### Task brief
Only the lines from the line containing "You are a GUI" through the final line of the entries should be printed, exactly as given, with the pictures left out.

### Exercise material
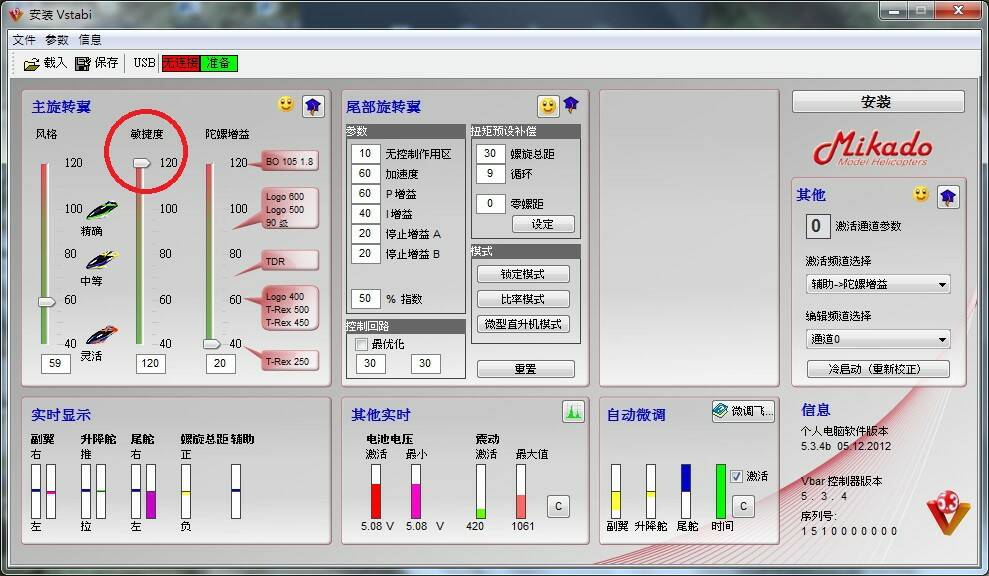Open the 参数 menu
This screenshot has width=989, height=576.
point(57,40)
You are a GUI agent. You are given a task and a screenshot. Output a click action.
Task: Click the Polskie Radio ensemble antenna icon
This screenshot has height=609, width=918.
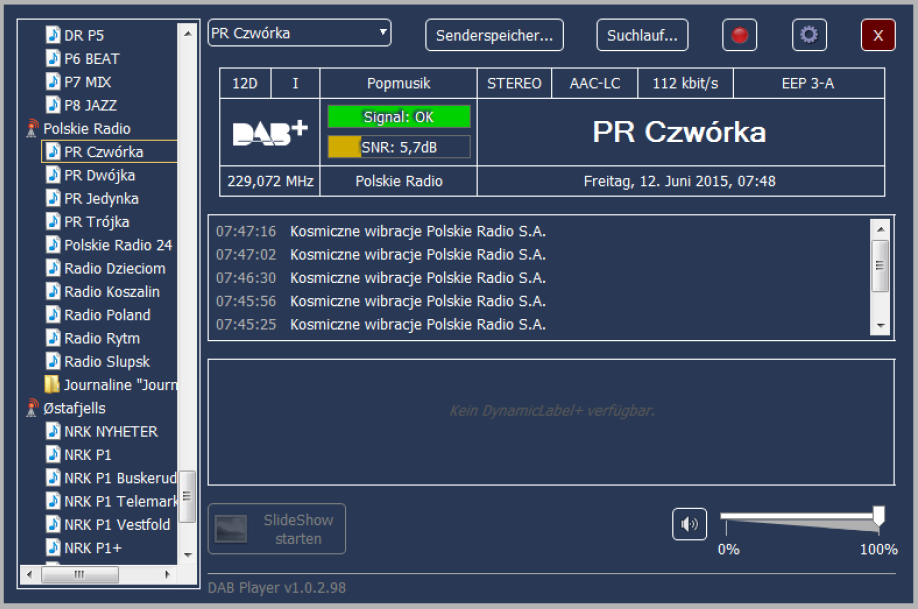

### Task result
You are a GUI agent. You are given a task and a screenshot. Output a click action.
Task: Click the Polskie Radio ensemble antenna icon
This screenshot has height=609, width=918.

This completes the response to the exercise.